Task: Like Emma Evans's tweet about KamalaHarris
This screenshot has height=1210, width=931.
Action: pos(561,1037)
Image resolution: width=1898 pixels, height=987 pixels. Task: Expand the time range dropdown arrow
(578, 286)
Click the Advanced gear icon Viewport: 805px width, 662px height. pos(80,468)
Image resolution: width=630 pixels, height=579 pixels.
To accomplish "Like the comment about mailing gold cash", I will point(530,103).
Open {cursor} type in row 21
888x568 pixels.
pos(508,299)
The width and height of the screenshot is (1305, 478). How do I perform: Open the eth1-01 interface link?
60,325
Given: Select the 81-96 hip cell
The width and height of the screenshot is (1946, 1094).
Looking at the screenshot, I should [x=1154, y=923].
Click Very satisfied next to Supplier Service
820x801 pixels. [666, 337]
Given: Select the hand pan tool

* _Your task_: Repeat, with no changes, each line from the one with "The width and height of the screenshot is (1305, 478)." to the end of the listing, including both ends and nothing else.

* _Solution to this exercise_:
The width and height of the screenshot is (1305, 478). How do I perform: Open the eth1-01 interface link?
60,325
Given: Select the 81-96 hip cell
The width and height of the screenshot is (1946, 1094).
Looking at the screenshot, I should [x=1154, y=923].
Click Very satisfied next to Supplier Service
820x801 pixels. [666, 337]
Given: Select the hand pan tool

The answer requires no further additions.